REQUIREMENTS:
In the Great Wall travel account, what was Mr. Xi wearing?

TEXT EXTRACT:
We headed out for Bandaling….the Great Wall. In less than two hours we were thrown back a few hundred years. Huts on the side of the road and rugged mountains and a fierce wind. We arrived before the crowds and I immediately was surrounded by a small army of women selling postcards, hats, and probably TVs if I was interested. It’s really a lot of fun being the only westerner. People (tourists from inland China) stared and I’m sure I was the first “round-eye” they’ve ever seen. Mr. Xi only had on a sweater and sports coat while I had a sweater and a parka. He kept refusing my offer to buy him a hat. I bought one for myself. Tres chic!

 

The wall itself is what you’ve seen in countless pictures but the scenery is awesome and what you don’t know from the pictures you’ve seen is the extreme height and incline of the pathway. The army guys who patrolled the wall in the distant past must have had great leg muscles and terrific aerobic capability. We climbed to the third level and by then I was using the handrail and puffing each step. Going down is treacherous. Plus the wind is trying to cut you in half. And this is not even really winter yet!

EXTRACTED INFORMATION:
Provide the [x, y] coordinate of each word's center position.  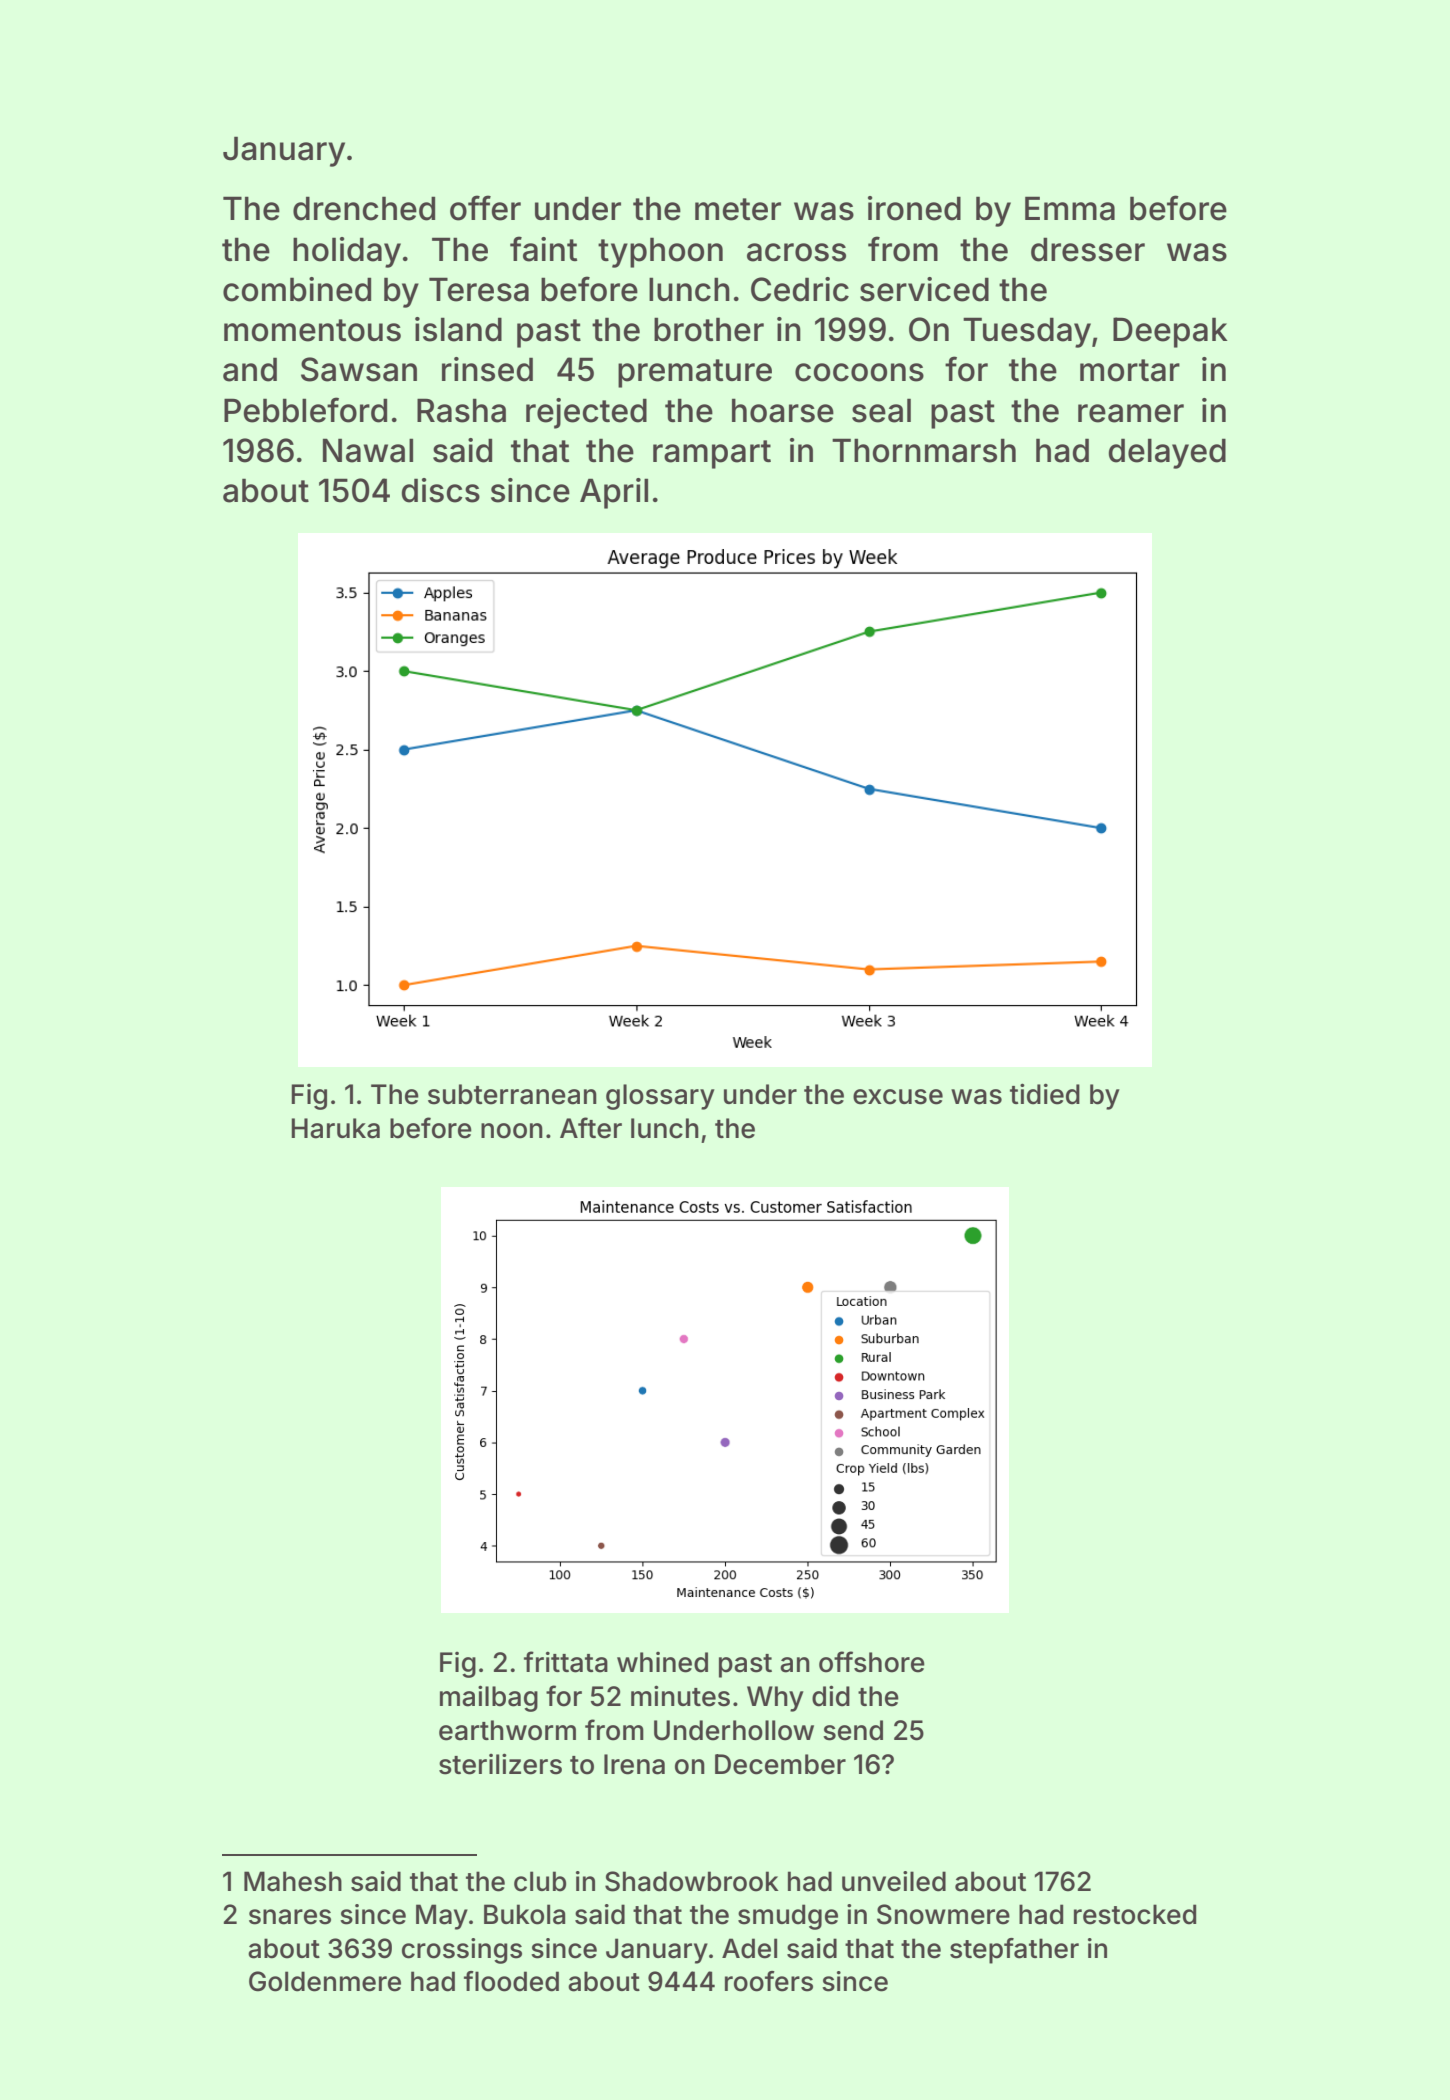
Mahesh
==
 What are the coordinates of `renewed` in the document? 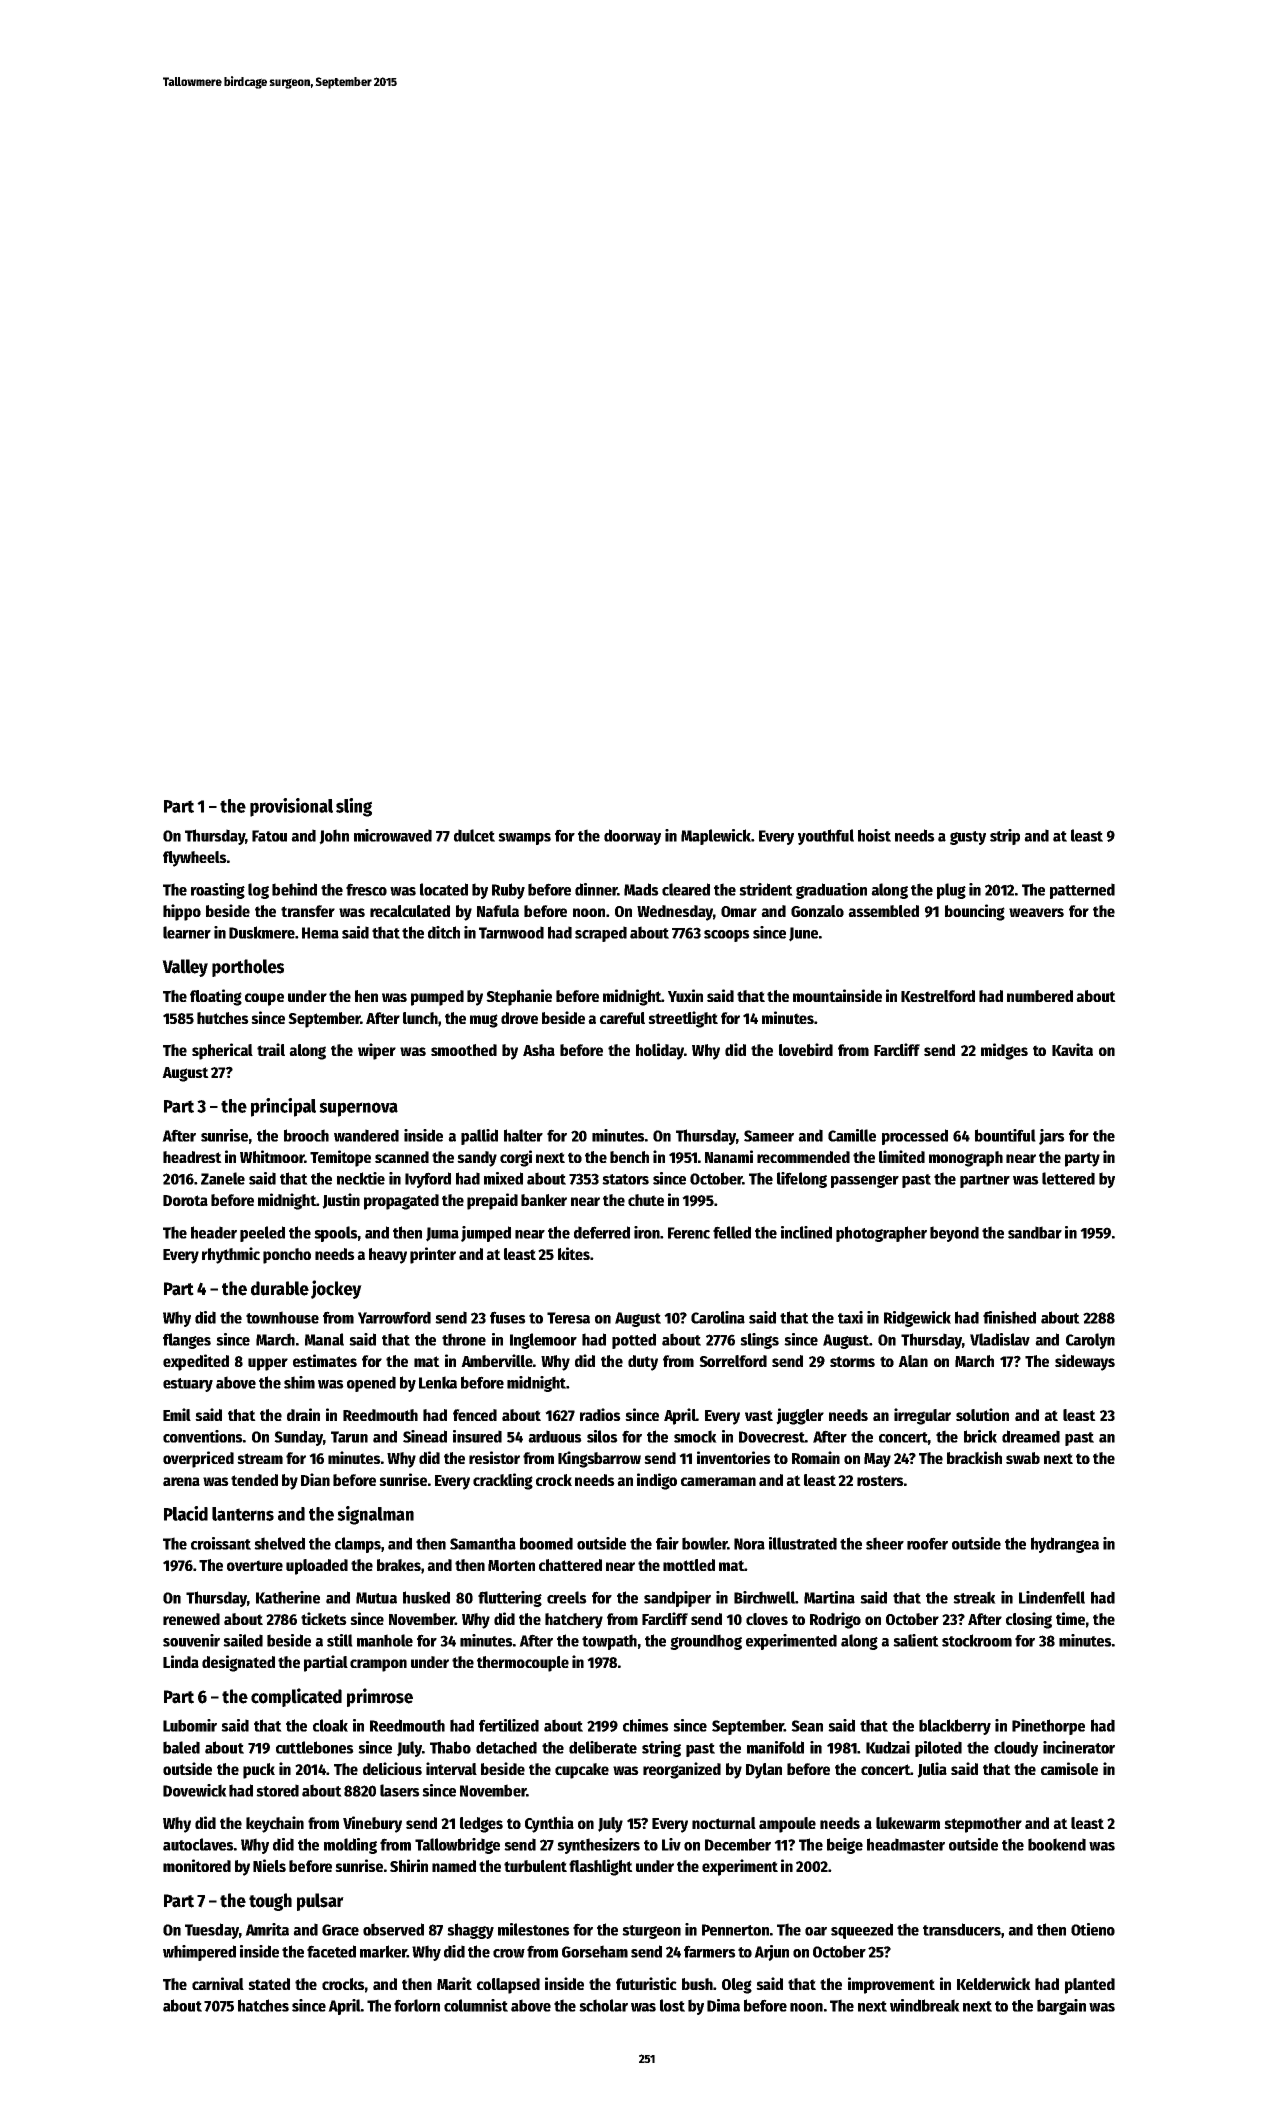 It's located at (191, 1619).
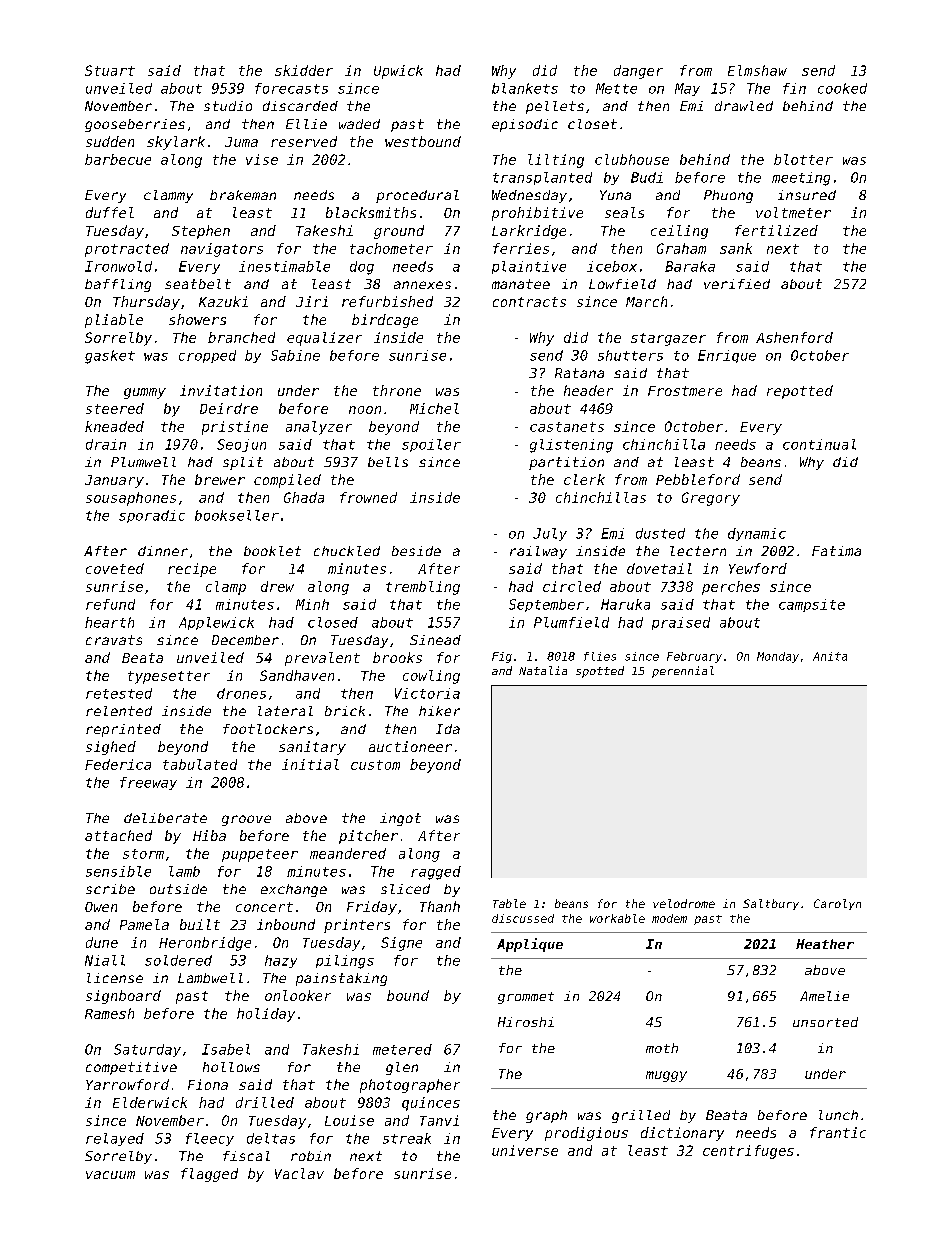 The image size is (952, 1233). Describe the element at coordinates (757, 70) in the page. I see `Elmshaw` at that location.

THE RESULT:
A sweater and a sports coat.